**WHAT IS BEING ASKED**
Count the lines in the data below that contain the string "footer", treating uppercase and lowercase letters as distinct, and reply with the number alone.

**Stored data**
+++

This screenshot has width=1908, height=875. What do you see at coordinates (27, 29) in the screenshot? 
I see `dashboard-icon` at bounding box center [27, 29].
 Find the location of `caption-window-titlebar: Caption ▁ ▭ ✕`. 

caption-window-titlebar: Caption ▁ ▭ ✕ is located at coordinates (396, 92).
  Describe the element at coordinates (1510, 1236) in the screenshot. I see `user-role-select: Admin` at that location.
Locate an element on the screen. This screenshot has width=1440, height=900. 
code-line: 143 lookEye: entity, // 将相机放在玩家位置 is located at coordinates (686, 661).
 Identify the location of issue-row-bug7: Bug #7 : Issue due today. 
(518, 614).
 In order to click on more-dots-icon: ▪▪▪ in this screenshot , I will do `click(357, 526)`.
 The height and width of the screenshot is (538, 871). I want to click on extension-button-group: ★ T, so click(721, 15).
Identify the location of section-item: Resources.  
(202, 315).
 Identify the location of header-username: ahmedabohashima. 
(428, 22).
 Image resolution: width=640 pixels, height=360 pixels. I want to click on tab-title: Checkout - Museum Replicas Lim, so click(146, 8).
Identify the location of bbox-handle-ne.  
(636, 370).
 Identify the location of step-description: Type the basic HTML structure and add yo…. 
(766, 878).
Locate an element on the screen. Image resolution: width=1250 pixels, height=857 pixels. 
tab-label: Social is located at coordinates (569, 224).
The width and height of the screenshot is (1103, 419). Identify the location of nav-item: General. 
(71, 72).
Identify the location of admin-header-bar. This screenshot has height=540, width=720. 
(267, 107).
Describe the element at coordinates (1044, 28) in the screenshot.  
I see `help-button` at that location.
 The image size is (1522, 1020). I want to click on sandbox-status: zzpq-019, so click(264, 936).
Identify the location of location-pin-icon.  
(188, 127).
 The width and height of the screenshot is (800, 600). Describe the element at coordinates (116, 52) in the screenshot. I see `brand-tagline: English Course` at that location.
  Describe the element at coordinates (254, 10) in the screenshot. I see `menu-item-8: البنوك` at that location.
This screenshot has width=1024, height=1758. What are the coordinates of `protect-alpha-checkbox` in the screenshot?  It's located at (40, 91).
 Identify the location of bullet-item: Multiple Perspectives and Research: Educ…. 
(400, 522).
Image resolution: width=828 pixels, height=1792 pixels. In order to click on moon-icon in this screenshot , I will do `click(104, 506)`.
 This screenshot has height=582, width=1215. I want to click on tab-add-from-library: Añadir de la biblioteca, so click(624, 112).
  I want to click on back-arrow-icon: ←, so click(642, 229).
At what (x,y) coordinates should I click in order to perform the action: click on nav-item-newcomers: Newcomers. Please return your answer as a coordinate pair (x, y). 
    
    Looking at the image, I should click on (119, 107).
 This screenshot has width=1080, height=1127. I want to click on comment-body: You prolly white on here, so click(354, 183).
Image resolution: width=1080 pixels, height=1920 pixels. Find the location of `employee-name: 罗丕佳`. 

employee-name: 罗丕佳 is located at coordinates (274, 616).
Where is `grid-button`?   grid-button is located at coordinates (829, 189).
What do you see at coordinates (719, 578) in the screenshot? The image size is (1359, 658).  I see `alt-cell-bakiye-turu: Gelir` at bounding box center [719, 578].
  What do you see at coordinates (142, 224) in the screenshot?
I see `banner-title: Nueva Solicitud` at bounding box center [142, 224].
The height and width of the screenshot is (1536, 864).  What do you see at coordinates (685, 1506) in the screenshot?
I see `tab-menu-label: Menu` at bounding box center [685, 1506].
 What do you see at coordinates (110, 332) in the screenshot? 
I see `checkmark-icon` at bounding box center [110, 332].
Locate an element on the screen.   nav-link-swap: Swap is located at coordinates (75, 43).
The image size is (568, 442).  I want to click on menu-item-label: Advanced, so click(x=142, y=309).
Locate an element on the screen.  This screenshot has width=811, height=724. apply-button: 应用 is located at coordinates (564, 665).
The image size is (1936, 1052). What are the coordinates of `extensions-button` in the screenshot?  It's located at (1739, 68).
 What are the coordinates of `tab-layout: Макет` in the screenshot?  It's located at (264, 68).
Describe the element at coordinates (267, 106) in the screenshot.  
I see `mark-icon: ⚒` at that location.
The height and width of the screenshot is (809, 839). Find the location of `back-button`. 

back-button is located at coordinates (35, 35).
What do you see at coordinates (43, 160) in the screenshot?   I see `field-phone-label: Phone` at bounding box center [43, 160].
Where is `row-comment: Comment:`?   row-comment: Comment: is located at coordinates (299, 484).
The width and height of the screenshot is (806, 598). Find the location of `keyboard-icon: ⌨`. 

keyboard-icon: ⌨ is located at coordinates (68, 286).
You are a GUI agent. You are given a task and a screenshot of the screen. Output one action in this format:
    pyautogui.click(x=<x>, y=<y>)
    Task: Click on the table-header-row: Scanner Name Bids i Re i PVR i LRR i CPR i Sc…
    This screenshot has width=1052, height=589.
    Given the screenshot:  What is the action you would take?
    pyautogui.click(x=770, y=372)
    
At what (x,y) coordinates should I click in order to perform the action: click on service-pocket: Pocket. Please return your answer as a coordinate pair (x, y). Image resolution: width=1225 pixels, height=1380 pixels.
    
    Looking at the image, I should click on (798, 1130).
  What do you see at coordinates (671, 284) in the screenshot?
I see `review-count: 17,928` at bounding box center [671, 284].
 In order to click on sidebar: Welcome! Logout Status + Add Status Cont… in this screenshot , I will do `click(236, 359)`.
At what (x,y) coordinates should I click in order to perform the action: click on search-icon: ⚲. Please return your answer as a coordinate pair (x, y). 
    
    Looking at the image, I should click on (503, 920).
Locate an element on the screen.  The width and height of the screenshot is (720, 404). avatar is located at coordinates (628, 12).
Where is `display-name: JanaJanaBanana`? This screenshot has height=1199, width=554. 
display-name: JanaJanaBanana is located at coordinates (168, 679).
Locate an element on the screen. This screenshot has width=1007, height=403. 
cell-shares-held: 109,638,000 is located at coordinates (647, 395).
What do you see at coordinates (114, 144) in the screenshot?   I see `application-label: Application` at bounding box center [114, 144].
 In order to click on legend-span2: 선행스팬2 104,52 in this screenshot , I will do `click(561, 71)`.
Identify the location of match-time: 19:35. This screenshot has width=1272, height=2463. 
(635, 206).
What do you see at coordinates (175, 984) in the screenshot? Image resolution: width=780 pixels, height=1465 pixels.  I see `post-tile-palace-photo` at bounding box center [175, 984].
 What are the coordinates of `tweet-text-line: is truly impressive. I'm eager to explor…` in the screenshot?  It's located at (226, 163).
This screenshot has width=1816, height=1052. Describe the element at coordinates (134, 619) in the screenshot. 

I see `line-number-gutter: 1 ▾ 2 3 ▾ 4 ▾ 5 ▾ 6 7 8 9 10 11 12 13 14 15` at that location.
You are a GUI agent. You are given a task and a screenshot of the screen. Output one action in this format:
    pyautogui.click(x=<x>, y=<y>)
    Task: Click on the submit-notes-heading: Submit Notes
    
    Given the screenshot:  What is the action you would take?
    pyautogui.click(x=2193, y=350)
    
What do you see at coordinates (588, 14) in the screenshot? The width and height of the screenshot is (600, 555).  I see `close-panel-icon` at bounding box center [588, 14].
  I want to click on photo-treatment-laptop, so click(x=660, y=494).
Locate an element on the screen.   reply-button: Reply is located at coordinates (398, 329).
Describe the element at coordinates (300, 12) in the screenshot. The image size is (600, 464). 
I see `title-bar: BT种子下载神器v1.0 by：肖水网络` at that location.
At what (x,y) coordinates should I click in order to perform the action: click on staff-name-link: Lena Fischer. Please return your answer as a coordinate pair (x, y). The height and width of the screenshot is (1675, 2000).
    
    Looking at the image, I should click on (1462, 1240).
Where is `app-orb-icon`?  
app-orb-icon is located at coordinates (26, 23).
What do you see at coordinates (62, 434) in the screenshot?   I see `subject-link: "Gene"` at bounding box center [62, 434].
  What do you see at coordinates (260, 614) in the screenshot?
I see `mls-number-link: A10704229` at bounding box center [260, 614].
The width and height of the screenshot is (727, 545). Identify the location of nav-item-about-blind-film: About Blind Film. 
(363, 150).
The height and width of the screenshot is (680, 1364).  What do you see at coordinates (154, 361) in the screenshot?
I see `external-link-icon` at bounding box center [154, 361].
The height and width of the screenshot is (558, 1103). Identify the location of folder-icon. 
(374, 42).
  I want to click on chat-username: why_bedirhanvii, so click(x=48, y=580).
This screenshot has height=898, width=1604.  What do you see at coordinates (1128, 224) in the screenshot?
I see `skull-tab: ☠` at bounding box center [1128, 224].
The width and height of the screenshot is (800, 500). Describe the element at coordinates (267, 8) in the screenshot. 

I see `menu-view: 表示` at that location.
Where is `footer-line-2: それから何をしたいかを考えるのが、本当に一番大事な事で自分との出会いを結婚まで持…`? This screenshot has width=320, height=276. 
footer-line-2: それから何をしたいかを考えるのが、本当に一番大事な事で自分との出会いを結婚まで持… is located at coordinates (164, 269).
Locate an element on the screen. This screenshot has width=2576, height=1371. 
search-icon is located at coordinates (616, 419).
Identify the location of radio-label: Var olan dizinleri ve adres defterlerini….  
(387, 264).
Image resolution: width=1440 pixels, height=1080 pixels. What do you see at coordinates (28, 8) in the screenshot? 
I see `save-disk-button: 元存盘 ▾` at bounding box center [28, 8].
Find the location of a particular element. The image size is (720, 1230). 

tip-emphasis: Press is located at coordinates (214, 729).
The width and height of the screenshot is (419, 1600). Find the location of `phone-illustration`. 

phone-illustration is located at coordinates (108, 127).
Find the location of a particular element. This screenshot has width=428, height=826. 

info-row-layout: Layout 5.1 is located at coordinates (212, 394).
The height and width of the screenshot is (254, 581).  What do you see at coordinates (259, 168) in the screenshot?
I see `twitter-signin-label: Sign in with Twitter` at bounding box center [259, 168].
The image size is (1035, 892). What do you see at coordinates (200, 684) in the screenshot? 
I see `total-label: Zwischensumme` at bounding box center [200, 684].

+++

**OUTPUT FOR THIS TASK**
2